The provision in the budget deal would be effective in meeting activist shareholders’ demands for such information, Draucker said.
For example, the EPA could work with organizations that have already done a lot of legwork on voluntary disclosures, such as the Science Based Targets initiative, and use those frameworks to build an accurate and verifiable reporting regime.
“I think enhanced standardization and transparency is only going to make it easier to find the data and track it, but I think it should help reduce misinformation, help reduce greenwashing claims” and hold companies accountable on their emissions targets, Draucker said.
Building on other policy
Whatever policy the EPA comes up with would supplement a range of others from several agencies on climate risk. The most consequential rule is a proposal from the Securities and Exchange Commission to mandate standardized information on companies’ direct emissions and other material risks from climate change.

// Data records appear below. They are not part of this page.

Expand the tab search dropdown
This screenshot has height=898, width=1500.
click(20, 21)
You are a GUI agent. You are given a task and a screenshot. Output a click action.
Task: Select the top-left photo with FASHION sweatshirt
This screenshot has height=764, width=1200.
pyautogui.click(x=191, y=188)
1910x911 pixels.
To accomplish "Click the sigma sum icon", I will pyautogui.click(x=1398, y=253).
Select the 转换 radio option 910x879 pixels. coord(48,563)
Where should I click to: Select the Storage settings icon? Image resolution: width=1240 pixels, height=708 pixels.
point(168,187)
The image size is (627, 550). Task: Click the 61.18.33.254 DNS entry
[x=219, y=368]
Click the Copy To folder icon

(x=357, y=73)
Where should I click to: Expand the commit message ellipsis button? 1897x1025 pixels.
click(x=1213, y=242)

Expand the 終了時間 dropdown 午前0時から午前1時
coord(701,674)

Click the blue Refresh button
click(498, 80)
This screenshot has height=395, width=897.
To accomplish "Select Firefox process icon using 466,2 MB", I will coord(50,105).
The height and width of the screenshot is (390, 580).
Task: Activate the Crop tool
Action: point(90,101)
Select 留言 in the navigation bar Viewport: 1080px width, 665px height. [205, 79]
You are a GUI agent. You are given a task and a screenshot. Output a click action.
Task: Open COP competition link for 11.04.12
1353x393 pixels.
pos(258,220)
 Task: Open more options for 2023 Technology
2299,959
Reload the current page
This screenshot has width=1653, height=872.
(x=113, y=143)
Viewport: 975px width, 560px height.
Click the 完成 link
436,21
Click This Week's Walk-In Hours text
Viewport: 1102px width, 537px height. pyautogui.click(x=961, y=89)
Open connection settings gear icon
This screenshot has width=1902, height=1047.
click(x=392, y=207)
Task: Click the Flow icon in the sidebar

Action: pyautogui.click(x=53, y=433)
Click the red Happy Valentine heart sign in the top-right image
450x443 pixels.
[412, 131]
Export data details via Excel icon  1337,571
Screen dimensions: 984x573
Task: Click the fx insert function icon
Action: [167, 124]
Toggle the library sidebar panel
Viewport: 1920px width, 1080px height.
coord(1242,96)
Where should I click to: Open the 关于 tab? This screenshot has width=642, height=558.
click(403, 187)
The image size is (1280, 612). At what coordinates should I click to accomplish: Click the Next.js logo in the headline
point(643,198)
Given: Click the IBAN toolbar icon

Democrats including Carper have backed the rulemaking and echo investors and ESG proponents’ concerns that stakeholders will be in the dark on companies’ full risk profile without an SEC rule on climate risk disclosure.
Meanwhile, Republicans have argued that federal agencies under President Joe Biden are overstepping their statutory authority on climate risk policies or acting beyond directives from Congress. Those concerns have ramped up following the Supreme Court’s ruling, in West Virginia v. EPA, that the agency doesn’t possess broad authority to regulate pollution from electric utilities.
“Overall, this provision serves another piece in the whole-of-government efforts to address climate-related financial risk,” said Elizabeth Small, general counsel and head of policy at CDP North America. CDP is a not-for-profit organization that runs its own environmental disclosure system.
“The SEC disclosure rule is distinct from the EPA’s effort in that the SEC requires transparency on financial risk — including the transverse risk of climate; it does not regulate behavior — rather, it asks ‘what’ questions,” Small said in an email. “Here, the EPA fulfills its mission to protect our environment: providing tools that address the ‘how.’”
A potential pitfall to an EPA disclosure rule is that it may add to companies’ headaches on the various disclosures they are asked to do, Ceres’ Draucker cautioned. An eventual rule from the agency will need to work in conjunction with rulemaking from the SEC and other agencies.
“Companies do have a point to be made that they don’t want to spend all their time disclosing,” she said. “Disclosing is not the end goal, but disclosure is very necessary to assure we’re on the right track.”